Considering the potential benefits of the application of bioresorbable stents on a wider scale, it is important to develop and improve a methodology for FEA of bioresorbable stents [20]. The key problem is to model the behavior of bioresorbable polymers [21]. Any progress in this field would significantly increase the probability of developing new bioresorbable coronary stents that could improve the treatment and quality of life of the millions of patients suffering from coronary artery disease worldwide. Considering the vast range of dependences, it is crucial to properly describe the mechanical behavior of PLA in relation to the exact application [12].

In [10], an advanced Bergstrom-Eswaran material model for the simulation of bioresorbable polymers is presented. The model consists of two parallel branches: one representing hyperelasticity (Langevin theory) and the other representing visco-plastic effects. It is a highly complicated model that requires a significant number of material constants. A similar approach is presented in [12], in which the anisotropic and visco-plastic behavior of PLLA is modelled by two parallel molecule networks. The first network consists of an isotropic Neo-Hooke model with visco-plastic yield after exceeding the activation energy (stress based), while the other network implements anisotropic hyperplastic relations, which represent the material behavior under large strain in different directions. A different approach is presented in [22] and [23], where simplified constitutive modeling of bioresorbable polymers is shown. The simplified modeling methodology is similar to that typically used for metallic materials and represents isotropic elastic-plastic behavior. In this approach, material stiffening (isotropic/kinematic) is also implemented as a function of plastic strain. The advantage of this approach is its relatively simple implementation with satisfactory representation for bioresorbable polymers. The main disadvantage is the lack of a strain rate or anisotropic representation [24].

Few papers have described a constitutive modeling methodology for bioresorbable polymers such as PLA. Moreover, there is a huge gap between the complex approaches in [8,10], which require a wide range of material constants, and the relatively simple approach presented in [22]. This gap suggests the need for a compromise approach that combines simplicity of implementation and strain rate dependence.

2. Materials and Methods

2.1. Experimental Tests of the PLGA Bioresorbable Polymer

Two series of experimental tests of poly(lactic-co-glycolic acid) (PLGA) and PLLA blend bioresorbable polymers were performed to quantify the mechanical response of the material. The considered material was originally developed at the Centre of Polymer and Carbon Materials (CPCM) of the Institute of the Polish Academy of Sciences [25,26]. It is a copolymer of lactic acid and glycolic acid (the chemical formula is presented in Figure 1, while the basic physical-chemical properties, based on data provided by CPCM, are presented in

Table 1. Basic physical-chemical properties of the PLGA polymer provided by CPCM [25].

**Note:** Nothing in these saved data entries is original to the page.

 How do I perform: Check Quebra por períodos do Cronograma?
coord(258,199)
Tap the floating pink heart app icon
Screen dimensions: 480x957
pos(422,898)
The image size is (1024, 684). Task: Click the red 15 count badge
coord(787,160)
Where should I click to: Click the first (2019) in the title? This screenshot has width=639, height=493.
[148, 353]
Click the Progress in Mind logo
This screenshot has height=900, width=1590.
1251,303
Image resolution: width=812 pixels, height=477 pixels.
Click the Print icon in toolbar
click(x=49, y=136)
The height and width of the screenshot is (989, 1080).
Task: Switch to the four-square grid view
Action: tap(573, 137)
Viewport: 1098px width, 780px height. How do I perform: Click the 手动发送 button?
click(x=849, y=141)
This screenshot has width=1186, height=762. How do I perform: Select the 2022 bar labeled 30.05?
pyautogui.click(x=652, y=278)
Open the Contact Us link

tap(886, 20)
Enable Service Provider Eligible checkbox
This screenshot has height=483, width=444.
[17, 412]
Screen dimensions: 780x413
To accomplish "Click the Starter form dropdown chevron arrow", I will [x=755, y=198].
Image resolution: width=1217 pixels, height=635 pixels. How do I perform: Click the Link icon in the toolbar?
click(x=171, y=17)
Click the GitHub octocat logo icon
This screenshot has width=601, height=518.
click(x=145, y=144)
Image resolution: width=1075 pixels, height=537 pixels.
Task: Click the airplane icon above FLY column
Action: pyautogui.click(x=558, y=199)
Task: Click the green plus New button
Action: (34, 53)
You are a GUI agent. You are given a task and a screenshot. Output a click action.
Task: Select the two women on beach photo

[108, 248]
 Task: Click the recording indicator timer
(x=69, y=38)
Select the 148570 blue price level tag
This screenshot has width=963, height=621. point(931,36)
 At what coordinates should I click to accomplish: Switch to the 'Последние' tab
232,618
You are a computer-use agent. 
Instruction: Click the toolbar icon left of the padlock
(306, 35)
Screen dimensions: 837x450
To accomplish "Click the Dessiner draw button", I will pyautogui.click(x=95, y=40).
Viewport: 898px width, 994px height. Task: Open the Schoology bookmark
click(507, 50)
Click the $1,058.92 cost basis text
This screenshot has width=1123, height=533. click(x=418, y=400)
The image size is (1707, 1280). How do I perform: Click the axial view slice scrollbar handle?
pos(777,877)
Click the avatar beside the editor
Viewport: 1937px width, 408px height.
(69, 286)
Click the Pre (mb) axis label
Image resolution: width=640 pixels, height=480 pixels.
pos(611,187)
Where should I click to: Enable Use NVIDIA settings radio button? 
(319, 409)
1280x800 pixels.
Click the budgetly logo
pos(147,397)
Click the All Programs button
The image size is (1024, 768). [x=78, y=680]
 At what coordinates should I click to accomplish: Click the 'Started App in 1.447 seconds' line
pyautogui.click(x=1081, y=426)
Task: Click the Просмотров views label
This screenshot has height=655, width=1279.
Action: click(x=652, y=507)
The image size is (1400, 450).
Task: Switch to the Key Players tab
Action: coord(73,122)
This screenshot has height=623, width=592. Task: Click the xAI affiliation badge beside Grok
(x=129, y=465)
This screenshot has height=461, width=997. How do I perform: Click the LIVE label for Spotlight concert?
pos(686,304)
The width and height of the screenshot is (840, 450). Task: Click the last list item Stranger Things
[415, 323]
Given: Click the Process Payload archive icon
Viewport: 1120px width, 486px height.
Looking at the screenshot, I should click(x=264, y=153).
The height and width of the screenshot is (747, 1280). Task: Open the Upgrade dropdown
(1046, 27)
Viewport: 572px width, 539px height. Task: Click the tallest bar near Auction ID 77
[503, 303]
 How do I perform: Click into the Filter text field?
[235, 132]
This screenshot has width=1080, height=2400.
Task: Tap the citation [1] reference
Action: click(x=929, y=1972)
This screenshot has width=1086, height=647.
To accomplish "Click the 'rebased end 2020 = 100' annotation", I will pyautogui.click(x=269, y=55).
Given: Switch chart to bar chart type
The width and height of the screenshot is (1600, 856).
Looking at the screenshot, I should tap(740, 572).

Characteristic/Property of the PLGA Material	Value
Appearance:	light yellow to pale brown
Form:	pellet (3.0–6.0 mm in diameter)
Polymer composition:	lactic acid: 82–88% (based on the results of 1H NMR 1 analysis)
Weight average molar mass:	180000.0–300000.0 g/mol (according to GPC 2 (polystyrene))
Inherent viscosity:	1.8–3.1 dL/g (0.1% in chloroform, 25.0 °C)
Residual monomers:	below 1.4% mass (measured in 1H NMR)
Residual content of organic solvents:	below 50 ppm
Glass transition temperature:	52.0–60.0 °C
Softening point temperature:	153.0–159.0 °C
Heat of melting:	above 40.0 J/g
Young’s modulus at 25.0 °C:	2400.0 ± 160.0 MPa
Tensile strength at 25.0 °C:	70.0 ± 1.0 MPa
Young’s modulus at 38.0 °C:	2000.0 ± 160.0 MPa
Tensile strength at 38.0 °C:	50.0 ± 1.0 MPa

¹ Proton nuclear magnetic resonance/NMR spectroscopy with respect to hydrogen-1 nuclei; ² Gel permeation chromatography/size-exclusion chromatography (SEC).

) [27].

Tensile tests of this material were performed using Kappa 50 DS Materials Testing Machines (Ulm, Germany) by Zwick and Roel, which were additionally equipped with an INSTRON thermal chamber. The material properties were investigated at a temperature of 38.0 °C, which represents typical conditions for in vivo coronary stent decompression.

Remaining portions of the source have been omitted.